Enhanced mitochondrial G-quadruplex formation impedes replication fork progression leading to mtDNA loss in human cells

Mitochondrial DNA (mtDNA) replication stalling is considered an initial step in the formation of mtDNA deletions that associate with genetic inherited disorders and aging. However, the molecular details of how stalled replication forks lead to mtDNA deletions accumulation are still unclear. Mitochondrial DNA deletion breakpoints preferentially occur at sequence motifs predicted to form G-quadruplexes (G4s), four-stranded nucleic acid structures that can fold in guanine-rich regions.

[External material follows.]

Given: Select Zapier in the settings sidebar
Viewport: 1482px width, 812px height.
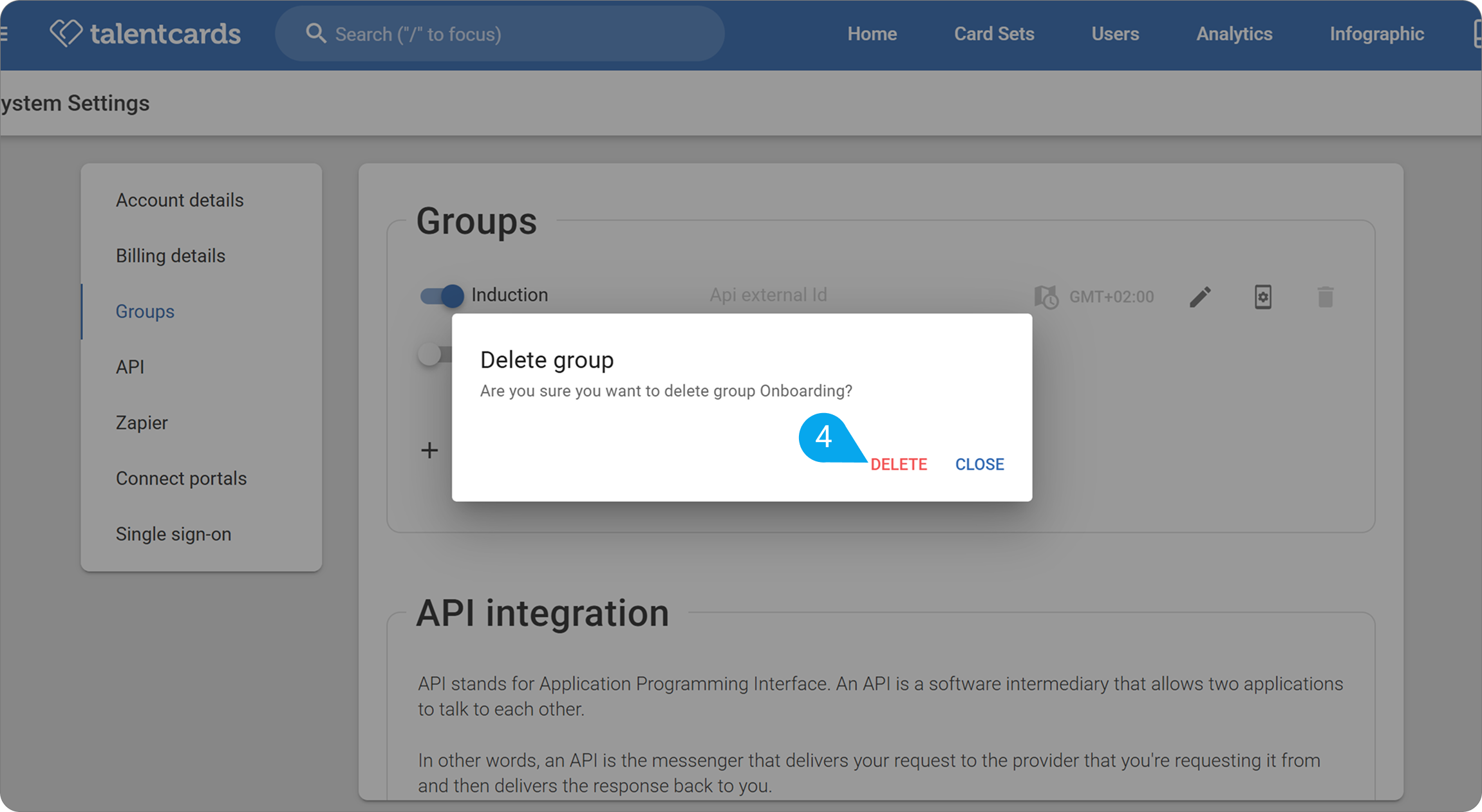Looking at the screenshot, I should click(x=142, y=423).
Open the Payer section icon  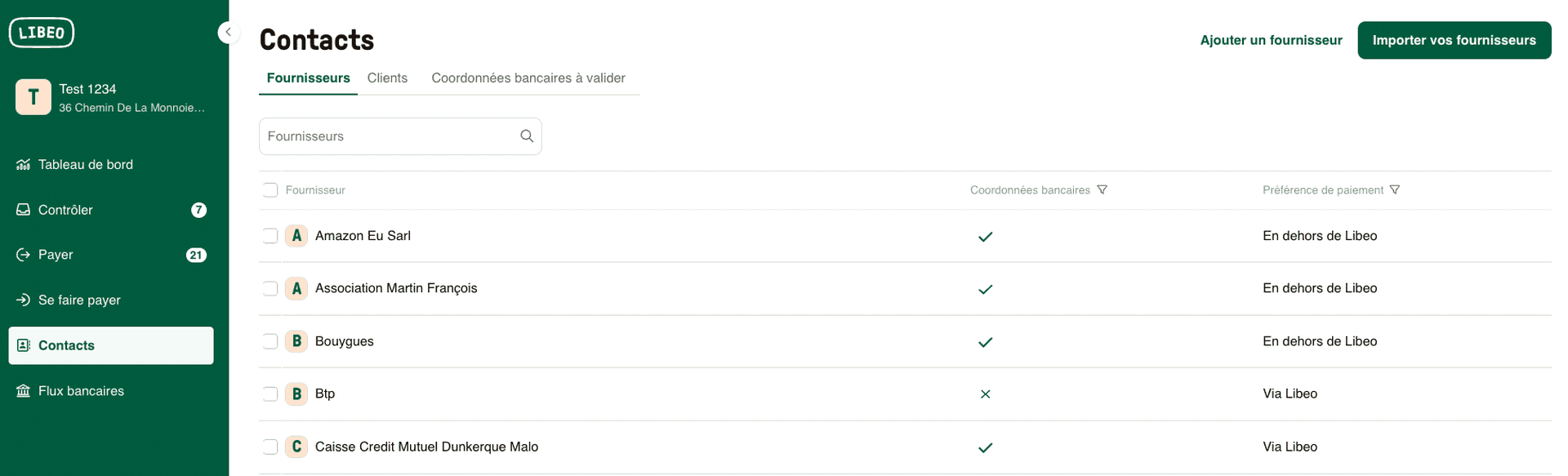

Whether mtDNA G4s form in vivo and their potential implication for mtDNA instability is still under debate. In here, we developed new tools to map G4s in the mtDNA of living cells. We engineered a G4-binding protein targeted to the mitochondrial matrix of a human cell line and established the mtG4-ChIP method, enabling the determination of mtDNA G4s under different cellular conditions. Our results are indicative of transient mtDNA G4 formation in human cells. We demonstrate that mtDNA-specific replication stalling increases formation of G4s, particularly in the major arc. Moreover, elevated levels of G4 block the progression of the mtDNA replication fork and cause mtDNA loss. We conclude that stalling of the mtDNA replisome enhances mtDNA G4 occurrence, and that G4s not resolved in a timely manner can have a negative impact on mtDNA integrity.

Automated summary

Mitochondrial DNA (mtDNA) replication stalling is a crucial step in the formation of mtDNA deletions, which are associated with genetic disorders and aging. The mechanisms underlying how replication forks stalling leads to the accumulation of mtDNA deletions are unclear. This study investigates the formation of G-quadruplexes (G4s) in mtDNA and their impact on mtDNA instability. The results demonstrate the transient formation of mtDNA G4s, especially in the major arc, and suggest that replication stalling increases G4 occurrence and unresolved G4s negatively affect mtDNA integrity.